Before running the script, make sure you have:

  1. AWS credentials configured that allow you to assume a Bedrock role and access the relevant S3 buckets.
  2. An IAM role ARN that can be used for Bedrock:
  3. This will be referenced as ROLE_ARN in your environment variables.
  4. An S3 bucket/folder where:
  5. Input payloads for the batch job will be stored (S3_INPUT_PATH)
  6. Output results from the batch job will be written (S3_OUTPUT_PATH)
  7. A small local JSON file (e.g. local-tiny-test.json) containing your prompts.

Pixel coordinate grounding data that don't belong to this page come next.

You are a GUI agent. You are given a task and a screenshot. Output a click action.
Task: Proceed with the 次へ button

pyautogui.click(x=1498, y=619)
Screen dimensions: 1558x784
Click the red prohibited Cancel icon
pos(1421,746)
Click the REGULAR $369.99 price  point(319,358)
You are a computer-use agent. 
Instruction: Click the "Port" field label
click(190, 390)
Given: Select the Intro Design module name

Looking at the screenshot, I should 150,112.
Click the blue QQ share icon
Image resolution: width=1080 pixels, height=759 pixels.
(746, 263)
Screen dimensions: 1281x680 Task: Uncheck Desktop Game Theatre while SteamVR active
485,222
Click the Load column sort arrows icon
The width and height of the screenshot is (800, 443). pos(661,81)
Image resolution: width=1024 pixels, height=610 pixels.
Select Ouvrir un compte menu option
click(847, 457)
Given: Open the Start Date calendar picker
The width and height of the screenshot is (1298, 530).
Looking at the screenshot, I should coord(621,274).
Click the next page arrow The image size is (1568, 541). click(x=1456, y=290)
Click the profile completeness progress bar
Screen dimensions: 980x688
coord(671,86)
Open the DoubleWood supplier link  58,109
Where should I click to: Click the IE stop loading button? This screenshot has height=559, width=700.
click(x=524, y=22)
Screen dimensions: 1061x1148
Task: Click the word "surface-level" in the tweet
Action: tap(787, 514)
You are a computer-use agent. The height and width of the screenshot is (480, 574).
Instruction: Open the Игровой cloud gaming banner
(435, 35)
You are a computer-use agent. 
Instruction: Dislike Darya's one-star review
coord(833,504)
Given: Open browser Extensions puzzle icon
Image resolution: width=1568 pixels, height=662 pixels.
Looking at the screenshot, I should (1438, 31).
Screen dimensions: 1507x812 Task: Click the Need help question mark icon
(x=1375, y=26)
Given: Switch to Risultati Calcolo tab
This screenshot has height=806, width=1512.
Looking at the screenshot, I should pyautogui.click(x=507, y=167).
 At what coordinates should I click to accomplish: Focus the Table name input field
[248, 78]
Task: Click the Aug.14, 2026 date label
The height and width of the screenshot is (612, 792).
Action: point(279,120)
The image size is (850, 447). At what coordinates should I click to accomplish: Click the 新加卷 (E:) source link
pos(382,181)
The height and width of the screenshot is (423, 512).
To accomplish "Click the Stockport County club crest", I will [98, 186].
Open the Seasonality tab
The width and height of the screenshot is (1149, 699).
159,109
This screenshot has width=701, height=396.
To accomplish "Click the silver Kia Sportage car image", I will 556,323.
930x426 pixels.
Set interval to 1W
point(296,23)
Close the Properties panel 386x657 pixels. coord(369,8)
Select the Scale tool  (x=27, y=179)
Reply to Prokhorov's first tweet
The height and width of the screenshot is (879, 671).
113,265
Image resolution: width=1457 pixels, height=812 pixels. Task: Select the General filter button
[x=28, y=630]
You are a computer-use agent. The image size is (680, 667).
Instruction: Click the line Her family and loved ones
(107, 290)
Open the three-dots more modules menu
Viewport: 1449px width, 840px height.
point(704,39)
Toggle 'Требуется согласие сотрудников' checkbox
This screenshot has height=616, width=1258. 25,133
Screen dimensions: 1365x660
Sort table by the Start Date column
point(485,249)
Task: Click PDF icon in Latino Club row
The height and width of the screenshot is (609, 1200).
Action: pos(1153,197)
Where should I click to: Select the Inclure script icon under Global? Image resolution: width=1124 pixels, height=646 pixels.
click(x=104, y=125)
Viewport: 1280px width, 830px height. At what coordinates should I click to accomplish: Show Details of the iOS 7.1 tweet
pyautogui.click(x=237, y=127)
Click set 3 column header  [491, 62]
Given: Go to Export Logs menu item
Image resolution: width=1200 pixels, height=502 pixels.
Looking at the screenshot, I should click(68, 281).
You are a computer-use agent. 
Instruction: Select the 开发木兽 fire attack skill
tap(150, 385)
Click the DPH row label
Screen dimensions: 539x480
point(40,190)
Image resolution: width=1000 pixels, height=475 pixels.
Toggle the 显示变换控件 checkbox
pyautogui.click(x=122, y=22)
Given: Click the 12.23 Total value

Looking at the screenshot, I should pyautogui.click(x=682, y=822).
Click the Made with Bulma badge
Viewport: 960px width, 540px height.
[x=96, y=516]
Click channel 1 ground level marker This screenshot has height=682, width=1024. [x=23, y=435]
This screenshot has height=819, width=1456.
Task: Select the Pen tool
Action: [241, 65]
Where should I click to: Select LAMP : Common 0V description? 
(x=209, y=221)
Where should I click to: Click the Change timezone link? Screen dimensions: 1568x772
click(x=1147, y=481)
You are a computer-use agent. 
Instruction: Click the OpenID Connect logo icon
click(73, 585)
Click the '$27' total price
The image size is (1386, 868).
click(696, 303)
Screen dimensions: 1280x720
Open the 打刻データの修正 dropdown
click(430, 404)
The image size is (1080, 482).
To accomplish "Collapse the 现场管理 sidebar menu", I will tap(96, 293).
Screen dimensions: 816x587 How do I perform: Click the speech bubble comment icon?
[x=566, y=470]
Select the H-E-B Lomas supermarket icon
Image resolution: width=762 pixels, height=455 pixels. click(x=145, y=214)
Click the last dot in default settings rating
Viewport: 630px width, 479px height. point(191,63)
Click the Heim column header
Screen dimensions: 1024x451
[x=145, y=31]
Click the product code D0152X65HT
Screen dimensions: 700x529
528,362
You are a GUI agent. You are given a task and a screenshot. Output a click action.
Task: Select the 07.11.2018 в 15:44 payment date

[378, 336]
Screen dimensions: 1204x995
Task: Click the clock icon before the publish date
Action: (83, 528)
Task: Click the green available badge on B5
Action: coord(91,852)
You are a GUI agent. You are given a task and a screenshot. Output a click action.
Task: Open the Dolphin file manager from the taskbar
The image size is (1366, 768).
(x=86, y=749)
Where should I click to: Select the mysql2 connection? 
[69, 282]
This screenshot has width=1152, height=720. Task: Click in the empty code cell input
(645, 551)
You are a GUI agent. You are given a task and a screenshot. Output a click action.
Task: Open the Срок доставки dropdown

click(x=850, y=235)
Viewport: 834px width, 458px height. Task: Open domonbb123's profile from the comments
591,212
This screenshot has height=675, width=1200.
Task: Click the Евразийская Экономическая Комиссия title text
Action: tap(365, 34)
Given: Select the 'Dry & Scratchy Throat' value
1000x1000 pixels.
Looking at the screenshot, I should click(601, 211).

Example local-tiny-test.json (very minimal):

 [
  {
    "recordId":"custom_id_0",
    "prompt":[
            {
                "role":"system",
                "content":"You will write a human-like abstract for the paper with the following title. The user will give you an example abstract to mimic its style. Output only the new abstract, nothing else.\/nPaper Title: Shearing Mechanisms of Co-Precipitates in IN718"
            },
            {
                "role":"user",
                "content":"The electric, magnetic, and thermal properties of three perovskite cobaltites\nwith the same 30% hole doping and ferromagnetic ground state were investigated\ndown to very low temperatures. With decreasing size of large cations, the\nferromagnetic Curie temperature and spontaneous moments of cobalt are gradually\nsuppressed - $T_C=130$ K, 55 K and 25 K and $m = 0.68 \\mu_B$, 0.34 $\\mu_B$ and\n0.23 $\\mu_B$ for Nd$_{0.7}$Sr$_{0.3}$CoO$_3$, Pr$_{0.7}$Ca$_{0.3}$CoO$_3$ and\nNd$_{0.7}$Ca$_{0.3}$CoO$_3$, respectively. The moment reduction with respect to\nmoment of the conventional ferromagnet La$_{0.7}$Sr$_{0.3}$CoO$_3$ ($T_C=230$\nK, $m = 1.71 \\mu_B$) in so-called IS\/LS state for Co$^{3+}$\/Co$^{4+}$, was\noriginally interpreted using phase-separation scenario. Based on the present\nresults, mainly the analysis of Schottky peak originating in Zeeman splitting\nof the ground state Kramers doublet of Nd$^{3+}$, we find, however, that\nferromagnetic phase in Nd$_{0.7}$Ca$_{0.3}$CoO$_3$ and likely also\nPr$_{0.7}$Ca$_{0.3}$CoO$_3$ is uniformly distributed over all sample volume,\ndespite the severe drop of moments. The ground state of these compounds is\nidentified with the LS\/LS-related phase derived theoretically by Sboychakov\n\\textit{et al.} [Phys. Rev. B \\textbf{80}, 024423 (2009)]. The ground state of\nNd$_{0.7}$Sr$_{0.3}$CoO$_3$ with an intermediate cobalt moment is inhomogeneous\ndue to competing of LS\/LS and IS\/LS phases. In the theoretical part of the\nstudy, the crystal field split levels for $4f^3$ (Nd$^{3+}$), $4f^2$\n(Pr$^{3+}$) and $4f^1$ (Ce$^{3+}$ or Pr$^{4+}$) are calculated and their\nmagnetic characteristics are presented."
            }
        ],
        "temperature":0.3221183249,
        "top_p":0.8501584248
    }
]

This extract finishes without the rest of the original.